## [DATA EXTRACTS]

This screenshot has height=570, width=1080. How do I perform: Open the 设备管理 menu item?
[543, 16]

==

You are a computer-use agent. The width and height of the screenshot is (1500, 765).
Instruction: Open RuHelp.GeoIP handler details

* * *

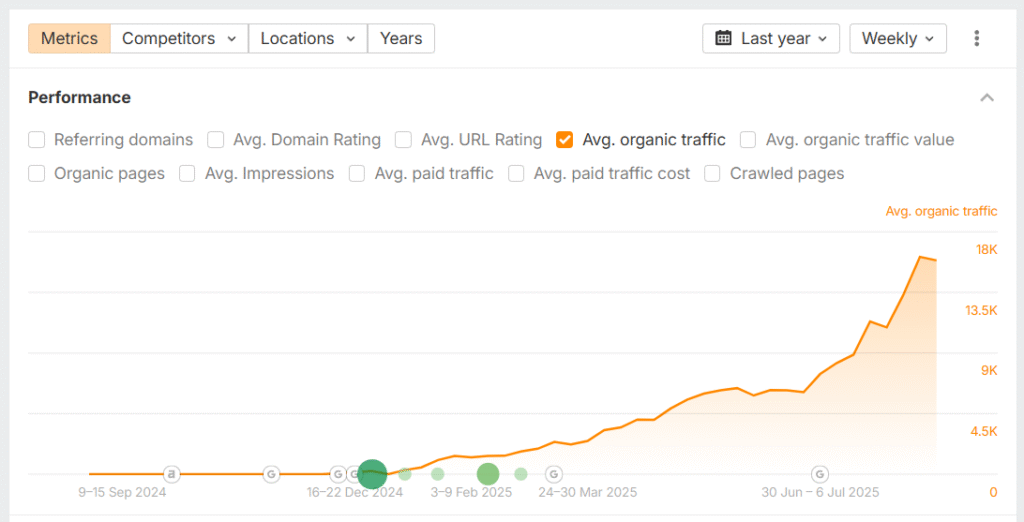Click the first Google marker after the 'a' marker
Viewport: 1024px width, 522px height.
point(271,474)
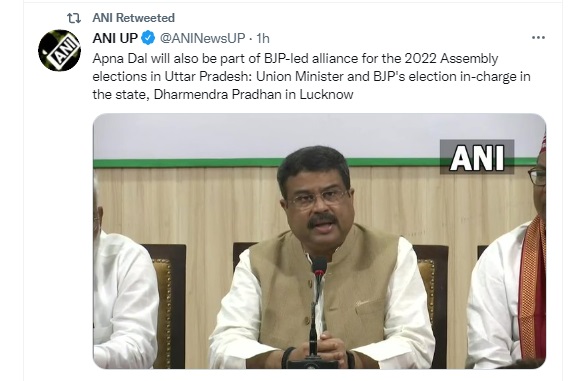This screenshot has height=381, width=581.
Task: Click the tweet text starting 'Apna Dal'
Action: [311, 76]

## [WHAT TO WORK ON]
Return, with no change at all, every line in the entries above from the line containing "You are a computer-use" through the line containing "Instruction: Open RuHelp.GeoIP".

## [PROBLEM SOLUTION]
You are a computer-use agent. The width and height of the screenshot is (1500, 765).
Instruction: Open RuHelp.GeoIP handler details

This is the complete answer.